Saved data entries
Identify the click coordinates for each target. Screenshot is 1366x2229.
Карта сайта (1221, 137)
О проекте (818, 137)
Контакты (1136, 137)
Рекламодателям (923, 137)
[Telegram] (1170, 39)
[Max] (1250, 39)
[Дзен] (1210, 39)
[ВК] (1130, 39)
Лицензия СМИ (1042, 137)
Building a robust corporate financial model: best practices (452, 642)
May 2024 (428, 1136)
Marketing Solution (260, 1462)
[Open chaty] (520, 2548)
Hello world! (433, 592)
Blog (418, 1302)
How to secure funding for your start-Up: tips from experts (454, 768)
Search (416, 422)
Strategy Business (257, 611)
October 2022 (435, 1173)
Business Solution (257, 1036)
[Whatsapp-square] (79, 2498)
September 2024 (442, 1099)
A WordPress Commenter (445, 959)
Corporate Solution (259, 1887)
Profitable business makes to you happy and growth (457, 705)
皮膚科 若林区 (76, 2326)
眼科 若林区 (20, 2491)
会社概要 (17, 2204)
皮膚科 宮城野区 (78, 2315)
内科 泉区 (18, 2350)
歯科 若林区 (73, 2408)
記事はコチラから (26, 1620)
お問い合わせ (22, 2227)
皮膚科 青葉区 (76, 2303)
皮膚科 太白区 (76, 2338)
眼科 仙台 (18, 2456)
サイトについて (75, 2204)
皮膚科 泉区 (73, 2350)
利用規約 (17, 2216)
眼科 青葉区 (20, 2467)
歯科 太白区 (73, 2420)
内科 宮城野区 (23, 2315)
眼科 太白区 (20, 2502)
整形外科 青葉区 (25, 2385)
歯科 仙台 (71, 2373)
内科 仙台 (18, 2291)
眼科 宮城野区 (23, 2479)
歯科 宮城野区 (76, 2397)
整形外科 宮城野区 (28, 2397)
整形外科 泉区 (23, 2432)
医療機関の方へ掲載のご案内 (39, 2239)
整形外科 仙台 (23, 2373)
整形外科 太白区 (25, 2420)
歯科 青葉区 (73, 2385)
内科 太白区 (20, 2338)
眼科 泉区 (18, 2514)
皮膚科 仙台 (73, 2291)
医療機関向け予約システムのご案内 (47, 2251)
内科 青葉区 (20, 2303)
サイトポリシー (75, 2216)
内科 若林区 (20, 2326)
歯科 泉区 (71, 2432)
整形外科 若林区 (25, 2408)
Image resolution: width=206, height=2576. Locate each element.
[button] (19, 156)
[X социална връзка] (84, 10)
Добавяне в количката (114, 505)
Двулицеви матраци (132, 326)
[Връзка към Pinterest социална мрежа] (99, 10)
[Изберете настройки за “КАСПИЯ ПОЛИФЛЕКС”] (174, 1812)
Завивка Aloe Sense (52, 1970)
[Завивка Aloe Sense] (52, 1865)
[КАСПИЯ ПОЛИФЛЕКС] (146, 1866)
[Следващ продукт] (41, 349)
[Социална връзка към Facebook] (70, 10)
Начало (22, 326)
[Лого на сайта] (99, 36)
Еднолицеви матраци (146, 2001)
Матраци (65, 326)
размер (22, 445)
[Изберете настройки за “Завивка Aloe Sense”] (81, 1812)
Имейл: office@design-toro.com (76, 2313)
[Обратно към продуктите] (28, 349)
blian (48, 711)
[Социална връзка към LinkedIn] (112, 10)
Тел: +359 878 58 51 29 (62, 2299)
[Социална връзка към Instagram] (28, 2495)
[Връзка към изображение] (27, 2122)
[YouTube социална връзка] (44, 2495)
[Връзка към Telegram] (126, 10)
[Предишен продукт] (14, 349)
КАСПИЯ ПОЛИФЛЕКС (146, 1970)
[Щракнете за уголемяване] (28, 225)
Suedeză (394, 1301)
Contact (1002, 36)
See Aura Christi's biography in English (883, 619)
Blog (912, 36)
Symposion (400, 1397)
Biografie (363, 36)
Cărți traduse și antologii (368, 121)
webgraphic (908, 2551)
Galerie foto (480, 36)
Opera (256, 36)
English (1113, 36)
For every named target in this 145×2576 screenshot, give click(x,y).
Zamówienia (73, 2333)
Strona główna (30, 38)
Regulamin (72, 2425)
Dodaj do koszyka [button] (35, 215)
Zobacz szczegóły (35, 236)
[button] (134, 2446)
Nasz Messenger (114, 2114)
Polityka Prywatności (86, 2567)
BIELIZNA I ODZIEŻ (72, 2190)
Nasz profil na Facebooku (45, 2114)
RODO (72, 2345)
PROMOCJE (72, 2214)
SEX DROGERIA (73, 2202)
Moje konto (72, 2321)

▸ Work to be completed:
Given the word "English", show every line of the records that contains it.

▸ Problem solution:
See Aura Christi's biography in English (883, 619)
English (1113, 36)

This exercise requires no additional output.